Someone will no doubt create a whole collection inspired by her, or claim to, and I hope she gets the MET retrospective she so richly deserves!

Thinking about Piaggi’s famous mix of high and low — ie. couture meets Canal Street in a penchant for vibrant colors and clashing patterns — I am reminded of my favorite Jean Genet quote from The Thief’s Journal (1949): “To achieve harmony in bad taste is the height of elegance.” Of course, Piaggi may not have shared Genet’s predilection for the abject as much as she did his rebellion against the dictates of “good taste” – that aesthetic language, which if learned early enough and by those with enough aptitude will eventually breed variation and contradiction, I’m convinced. As Piaggi put it, “It’s like algebra. It goes really by reduction and deduction. It’s a little bit mathematical and scientific.” Fashion Algebra.
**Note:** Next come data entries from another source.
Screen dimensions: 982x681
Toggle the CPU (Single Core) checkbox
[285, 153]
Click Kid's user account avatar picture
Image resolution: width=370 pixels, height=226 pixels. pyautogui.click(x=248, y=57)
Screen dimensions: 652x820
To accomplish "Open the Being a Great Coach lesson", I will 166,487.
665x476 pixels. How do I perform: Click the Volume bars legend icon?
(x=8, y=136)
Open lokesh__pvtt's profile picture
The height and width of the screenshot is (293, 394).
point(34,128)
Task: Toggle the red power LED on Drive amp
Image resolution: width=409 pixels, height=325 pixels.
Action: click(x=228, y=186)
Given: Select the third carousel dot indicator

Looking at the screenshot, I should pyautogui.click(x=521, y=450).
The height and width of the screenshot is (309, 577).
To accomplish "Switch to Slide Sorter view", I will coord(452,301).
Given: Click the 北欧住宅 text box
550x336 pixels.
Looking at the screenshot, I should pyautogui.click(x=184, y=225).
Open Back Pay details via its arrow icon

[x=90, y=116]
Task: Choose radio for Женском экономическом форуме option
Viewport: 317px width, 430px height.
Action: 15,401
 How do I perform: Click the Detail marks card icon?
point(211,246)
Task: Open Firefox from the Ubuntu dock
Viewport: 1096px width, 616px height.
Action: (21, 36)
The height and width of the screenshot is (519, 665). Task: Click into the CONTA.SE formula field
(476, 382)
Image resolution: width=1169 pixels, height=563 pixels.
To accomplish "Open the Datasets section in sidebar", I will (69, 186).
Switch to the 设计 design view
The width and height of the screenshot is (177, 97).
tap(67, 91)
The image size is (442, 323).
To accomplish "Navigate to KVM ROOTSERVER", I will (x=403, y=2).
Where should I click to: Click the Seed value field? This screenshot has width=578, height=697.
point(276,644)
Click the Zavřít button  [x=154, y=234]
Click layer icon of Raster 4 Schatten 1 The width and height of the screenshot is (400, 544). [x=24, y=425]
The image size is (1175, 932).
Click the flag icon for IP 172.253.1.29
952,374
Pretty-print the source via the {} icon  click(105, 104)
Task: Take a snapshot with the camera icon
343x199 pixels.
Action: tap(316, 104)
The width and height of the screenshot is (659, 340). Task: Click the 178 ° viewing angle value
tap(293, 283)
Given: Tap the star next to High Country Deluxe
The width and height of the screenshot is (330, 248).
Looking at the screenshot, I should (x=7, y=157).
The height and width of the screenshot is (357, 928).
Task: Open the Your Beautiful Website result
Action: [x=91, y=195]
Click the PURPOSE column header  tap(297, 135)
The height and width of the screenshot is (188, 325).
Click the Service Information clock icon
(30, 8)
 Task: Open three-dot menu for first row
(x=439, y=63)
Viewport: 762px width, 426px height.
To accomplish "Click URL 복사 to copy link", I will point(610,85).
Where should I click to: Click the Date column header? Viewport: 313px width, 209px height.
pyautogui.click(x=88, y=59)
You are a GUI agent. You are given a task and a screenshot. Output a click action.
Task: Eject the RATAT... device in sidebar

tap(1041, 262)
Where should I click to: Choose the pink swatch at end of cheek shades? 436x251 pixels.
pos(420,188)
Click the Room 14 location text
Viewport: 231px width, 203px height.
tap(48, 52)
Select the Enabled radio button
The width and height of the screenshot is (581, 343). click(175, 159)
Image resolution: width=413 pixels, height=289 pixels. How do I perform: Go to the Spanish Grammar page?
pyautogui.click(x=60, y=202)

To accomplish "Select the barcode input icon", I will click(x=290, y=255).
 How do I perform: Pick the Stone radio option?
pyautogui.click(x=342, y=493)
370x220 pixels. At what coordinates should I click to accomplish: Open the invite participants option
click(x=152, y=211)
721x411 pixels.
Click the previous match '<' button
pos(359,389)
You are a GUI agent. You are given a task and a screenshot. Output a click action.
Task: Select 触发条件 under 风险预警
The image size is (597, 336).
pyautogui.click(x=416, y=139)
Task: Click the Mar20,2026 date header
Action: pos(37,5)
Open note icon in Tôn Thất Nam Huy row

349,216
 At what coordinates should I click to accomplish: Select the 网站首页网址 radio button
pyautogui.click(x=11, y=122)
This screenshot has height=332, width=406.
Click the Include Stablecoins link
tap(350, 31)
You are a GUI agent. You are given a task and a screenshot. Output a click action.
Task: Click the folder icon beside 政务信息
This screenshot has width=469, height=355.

One could also imagine Rei Kawakubo of Comme Des Garçons, who deservingly won this year’s CFDA award, saying the same thing. Indeed, Piaggi once said of the latter’s trademark deconstruction, albeit in a somewhat equivocal tone: “Rei Kawakubo’s always right in a way because she has been turning dresses inside-out and front-to-back so much that it has become incredibly professional and convincing.”  Visually their aesthetics bear little in common outside a mutual defiance of (western) classical notions of beauty, but if one considers the quotes made by fans of Kawakubo, one could just as easily imagine devotees of Piaggi, should she have been a designer selling her look/style, to be cut from the same courageous cloth.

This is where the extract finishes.